Тем временем дядюшка Дэн запоздалым движением руки смахнул со своего паштета уже улетучившегося насекомого, поднял голову, оглянулся и тут наконец заметил присутствие Ады.
— А, Ада! — произнес он. — Ван тут весьма интересуется. Что ты поделывала, дорогая, когда мы с ним занимались тушением пожара?

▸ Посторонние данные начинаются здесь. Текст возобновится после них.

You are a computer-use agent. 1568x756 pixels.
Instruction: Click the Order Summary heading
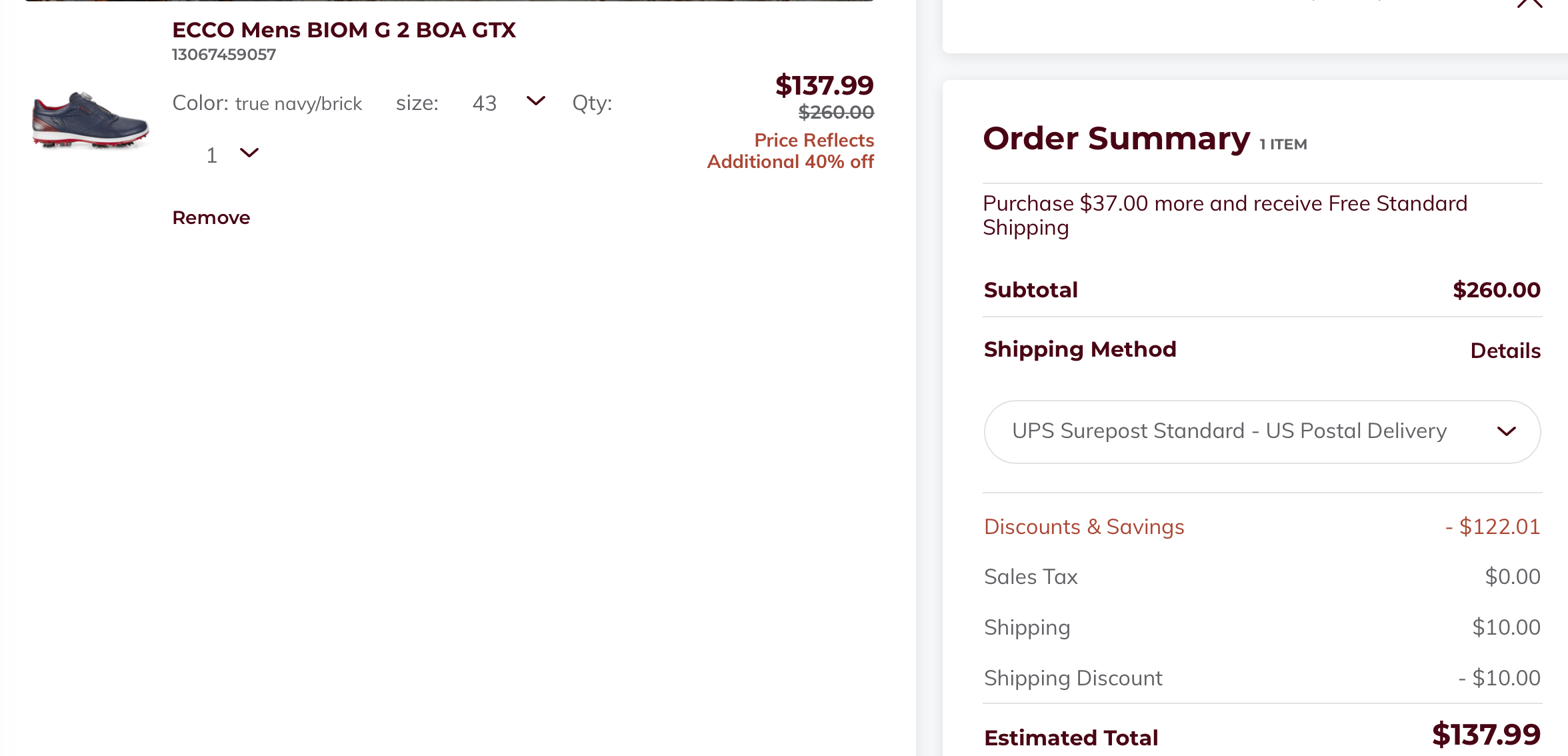coord(1116,139)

Пожарные отблески запылали на щеках Ады. Ван в жизни не видал, чтобы девочка (с такой прозрачно-белой кожей), да и вообще кто-либо, хоть фарфоровая кукла, хоть девочка-персик, так густо заливалась краской, и это ее свойство весьма обеспокоило его, так как было куда опасней любой причины, его вызывавшей. Украдкой бросив дурацки-беспомощный взгляд на помрачневшего Вана, Ада пролепетала, что, мол, очень перепугалась и осталась у себя в комнате.
— Ничего подобного, — резко перебил ее Ван, — мы с тобой вместе смотрели на зарево из окна библиотеки. Дядюшка Дэн явно попал пальцем в небо.

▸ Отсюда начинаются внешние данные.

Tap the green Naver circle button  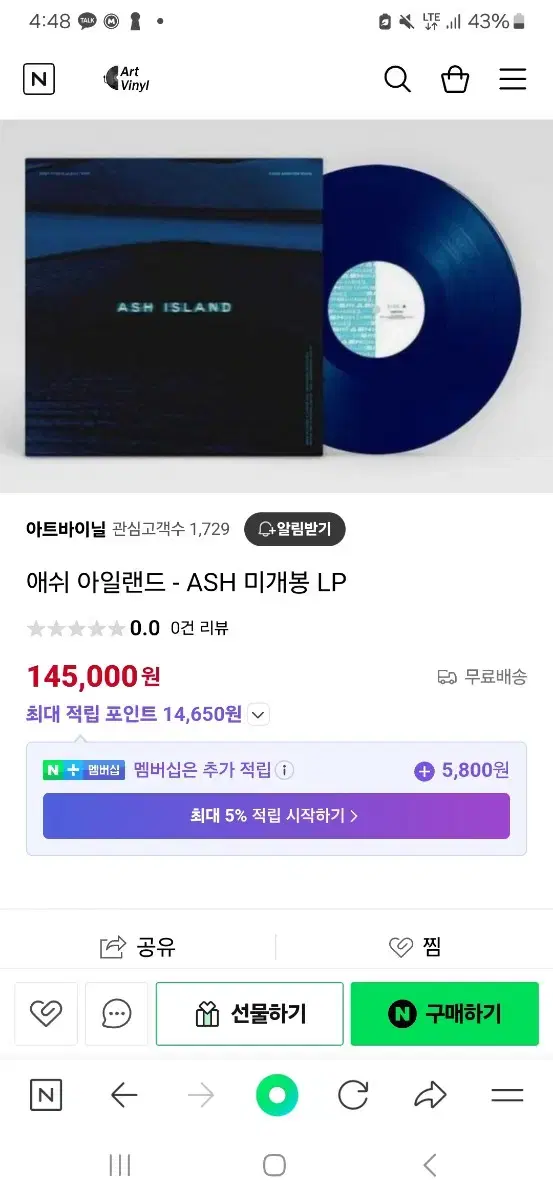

— Ménagez vos américanismes![126] — отозвался тот и тут же по-отечески широко раскинул руки навстречу дурашке Люсетт, вбегавшей в комнату, сжимая в кулаке, как боевой вымпел, розовый проволочный детский сачок для ловли бабочек.
Глядя на Аду, Ван укоризненно покачал головой. Она показала ему острый кончик языка, и, мгновенно охваченный гневом на самого себя, ее возлюбленный, в свою очередь, почувствовал, что заливается краской. Вот тебе, за твою непогрешимость! Продев в кольцо свою салфетку, Ван удалился в одно местечко за гостиной.
Когда и она закончила завтракать, он перехватил ее, всласть налакомившуюся повидлом, на площадке лестницы. У них было всего мгновение, чтобы договориться, а это происходило, в историческом аспекте, на заре развития романа, пока находившегося в руках у приходских дамочек и французских академиков, потому каждый миг был дорог. Она стояла, почесывая воздетую коленку. Условились прогуляться перед обедом и подыскать уединенное место. Аде надо было закончить перевод для мадемуазель Ларивьер. Она показала ему черновик. Франсуа Коппе? Да.
Неспешно их паденье. Грубо
Средь хляби лист оставит след.
Лист медно-красный — отблеск дуба.
Кроваво-красный — клена цвет.{45}
— Leur chute est lente, — процитировал Ван, — on peut les suivre du regard en reconnaissant[127] — момент парафраза «грубо» и «хляби», разумеется, чистейший Лоуден (второстепенный поэт и переводчик, 1815–1895). Изменение первой части четверостишия в угоду вытягиванию второй невольно вызывает в памяти того самого русского барина, который спихнул кучера на съедение волкам, а после сам выпал из саней.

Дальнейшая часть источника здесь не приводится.